The Court spelled out the basis on which promised benefits could have been awarded by the district court under a provision of ERISA, 502(a)(3), providing for equitable remedies. This was a surprise to many practitioners, since the Court had previously ruled in Mertens v. Hewitt Associates (508 U.S. 248 (1993)) that monetary damages were not available in a suit against a non-fiduciary under Section 502(a)(3), and the plaintiffs as well as the district court below had assumed along with other courts and many in the ERISA litigation bar that it was not available.
- What equitable remedies did the Court find under 502(a)(3)? Do they require detrimental reliance?
The court explained that reformation of a plan document was permitted under Section 502(a)(3), as were suits for promissory estoppel and fiduciary surcharge, which is an award of monetary compensation for a loss caused by a fiduciary breach. Estoppel actions required detrimental reliance, but the others could require only a showing of “actual harm,” which the Court said might be loss of a right protected under ERISA. Had the district court relied on 502(a)(3) to reform the plan, the Court would presumably have affirmed the decision. Since detrimental reliance is not required in all 502(a)(3) lawsuits, it will not be necessary to show that all members of a class actually read and relied on the SPD, which could be an impossible standard to meet in ERISA class action litigation.
- What does this mean for plan administrators and sponsors?

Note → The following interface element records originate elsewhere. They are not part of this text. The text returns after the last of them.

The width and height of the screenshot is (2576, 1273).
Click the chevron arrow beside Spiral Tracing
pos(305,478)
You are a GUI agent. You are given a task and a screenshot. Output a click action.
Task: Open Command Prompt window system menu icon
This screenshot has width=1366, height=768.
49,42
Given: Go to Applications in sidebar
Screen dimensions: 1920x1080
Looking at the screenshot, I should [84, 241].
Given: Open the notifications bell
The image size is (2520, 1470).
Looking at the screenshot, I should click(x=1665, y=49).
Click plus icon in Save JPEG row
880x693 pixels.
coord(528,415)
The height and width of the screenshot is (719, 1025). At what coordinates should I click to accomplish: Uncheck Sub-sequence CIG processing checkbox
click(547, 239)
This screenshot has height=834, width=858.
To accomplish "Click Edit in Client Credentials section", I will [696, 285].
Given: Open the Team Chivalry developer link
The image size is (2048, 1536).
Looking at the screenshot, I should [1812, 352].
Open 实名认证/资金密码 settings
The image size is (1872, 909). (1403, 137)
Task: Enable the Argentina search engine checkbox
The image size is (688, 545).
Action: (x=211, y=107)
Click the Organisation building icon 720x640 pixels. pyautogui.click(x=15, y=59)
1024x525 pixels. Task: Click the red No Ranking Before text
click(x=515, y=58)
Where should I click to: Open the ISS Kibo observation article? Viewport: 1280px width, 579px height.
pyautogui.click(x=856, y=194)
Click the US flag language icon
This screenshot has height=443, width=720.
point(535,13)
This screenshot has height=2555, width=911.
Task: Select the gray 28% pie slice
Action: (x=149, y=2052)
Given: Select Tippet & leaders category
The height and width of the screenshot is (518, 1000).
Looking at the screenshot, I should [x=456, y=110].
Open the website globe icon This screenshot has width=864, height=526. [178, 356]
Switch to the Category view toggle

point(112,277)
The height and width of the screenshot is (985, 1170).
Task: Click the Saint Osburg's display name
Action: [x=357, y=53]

Courts will not reform plan documents automatically to award any greater benefits that appear to be promised by the SPD. Although the court did not discuss disclaimers or whether the CIGNA notices had them, it appears that disclaimers will be enforceable in typical circumstances. However, the wise fiduciary will review all plan communications carefully and will not risk being found to have deliberately misled participants about benefits, triggering plan reformation without a requirement of detrimental reliance.
- Best Practices after CIGNA CORP. v. Amara
The decision provides useful guidance for fiduciaries seeking to reduce their litigation risk. Summary Plan Descriptions and other required notices are often drafted by outside service providers, such as insurance companies, recordkeepers and consultants. All too often, these communications are distributed by busy fiduciaries without substantive review, even if they contain an alert to have them reviewed by legal counsel because they must satisfy detailed legal requirements. Some best practices to help avoid litigation over promised benefits are:
- Avoid using your required communications as plan marketing tools. If your goal is to encourage employees to participate and to prevent them from complaining about changes, you are likely to lose track of legal requirements to disclose benefit limits and restrictions.
- Always subject communications to a review to make sure that they satisfy all applicable legal requirements before distributing them.
- If participants are being told about elections, provide adequate information so they can make informed decisions, including any applicable fees that may apply.
- Consider “test driving” your communications. Have them reviewed by a test group of participants to determine how much they understand.
- Don’t rely solely on disclaimers even if you include them in your documents. It is best practice to review the plan and the SPD to ensure that there are no conflicts.
If CIGNA CORP. v. Amara leads to increased litigation, as some predict, and a lawsuit is commenced, you and your plan will be in a better defensive position if these practices have been followed.